SUPPLIED DATA:
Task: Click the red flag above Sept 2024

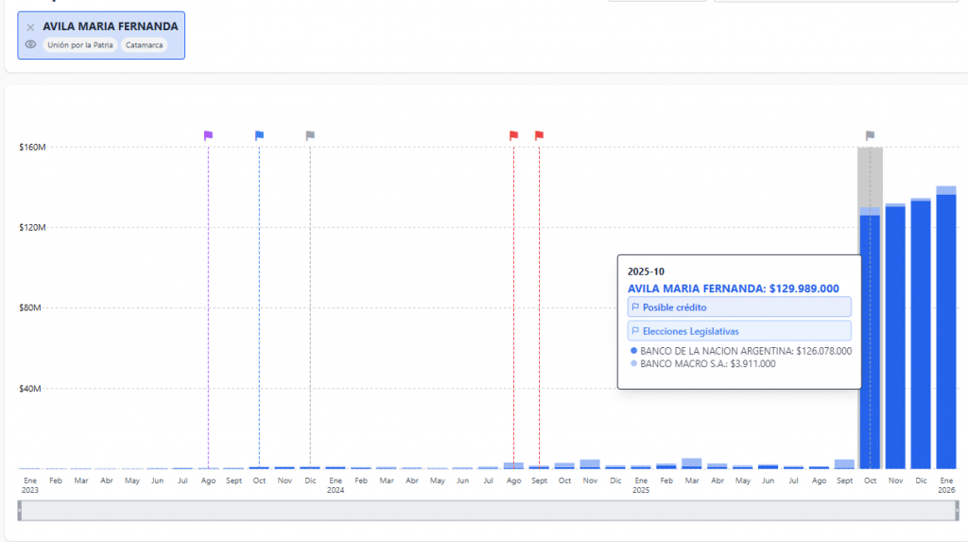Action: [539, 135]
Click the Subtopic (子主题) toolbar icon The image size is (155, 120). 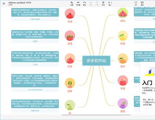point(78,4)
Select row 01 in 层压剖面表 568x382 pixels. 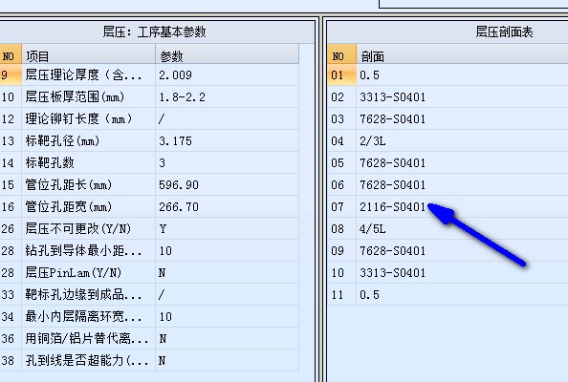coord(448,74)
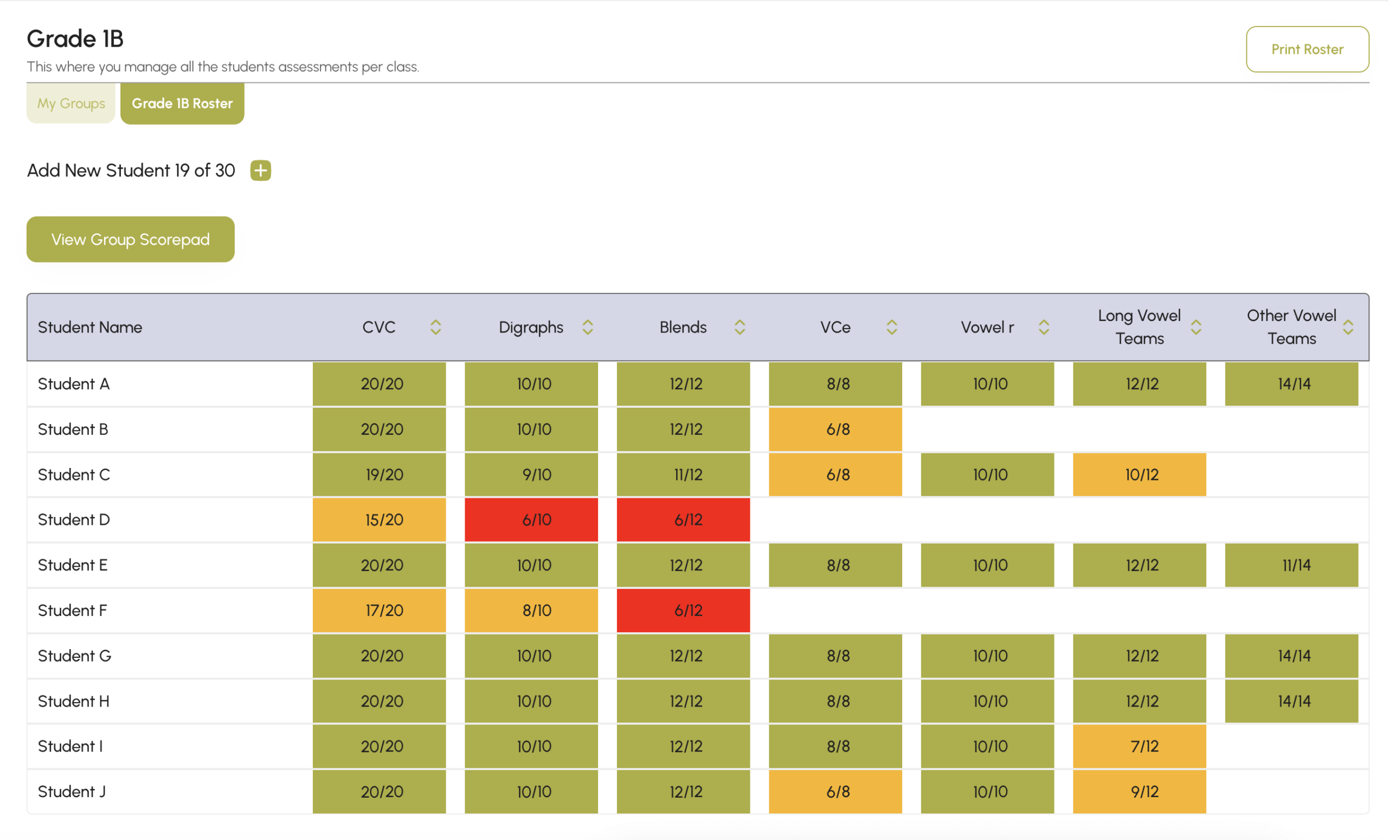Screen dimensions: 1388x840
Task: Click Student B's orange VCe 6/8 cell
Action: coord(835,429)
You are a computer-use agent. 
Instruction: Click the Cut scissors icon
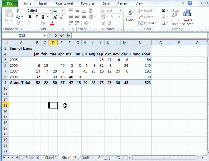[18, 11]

* * *

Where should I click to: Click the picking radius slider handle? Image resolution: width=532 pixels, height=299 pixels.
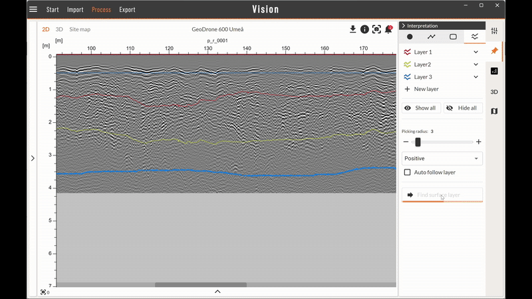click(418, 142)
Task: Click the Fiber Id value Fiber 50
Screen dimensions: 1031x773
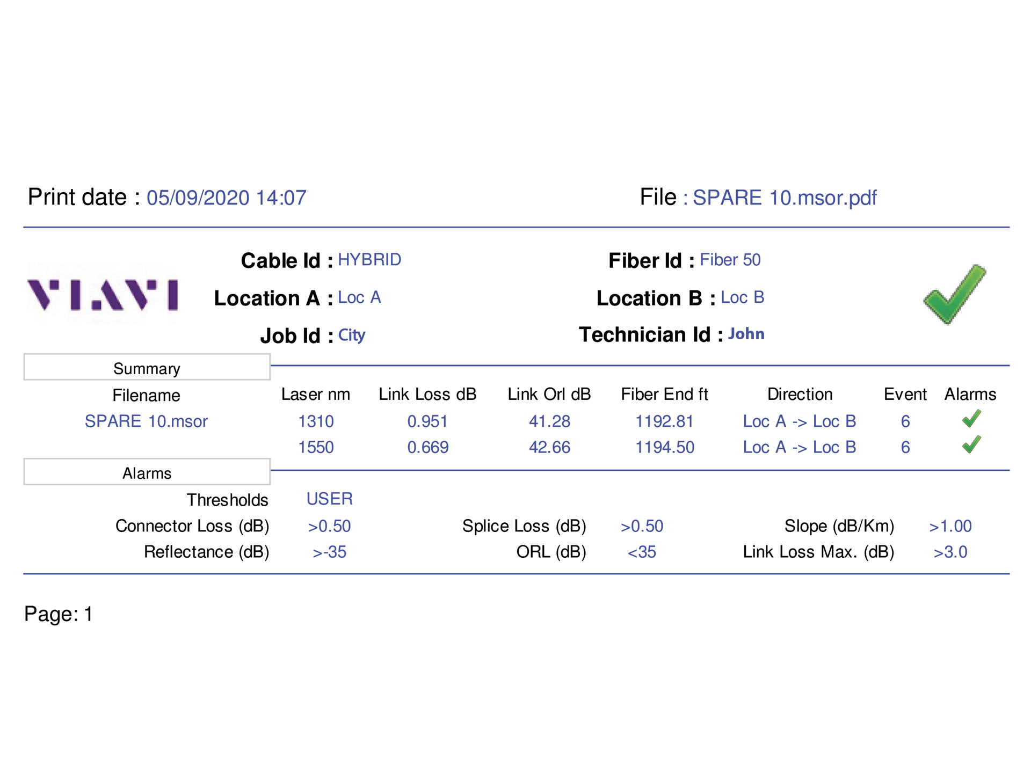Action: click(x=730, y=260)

GIVEN REQUEST: Reproduce verbatim everything in the entries from the line containing "Task: Click the Fiber Id value Fiber 50" down to the line containing "Action: click(x=730, y=260)", including both of those lines. Leave the pictures out of your answer.

ANSWER TO THIS TASK:
Task: Click the Fiber Id value Fiber 50
Screen dimensions: 1031x773
Action: click(x=730, y=260)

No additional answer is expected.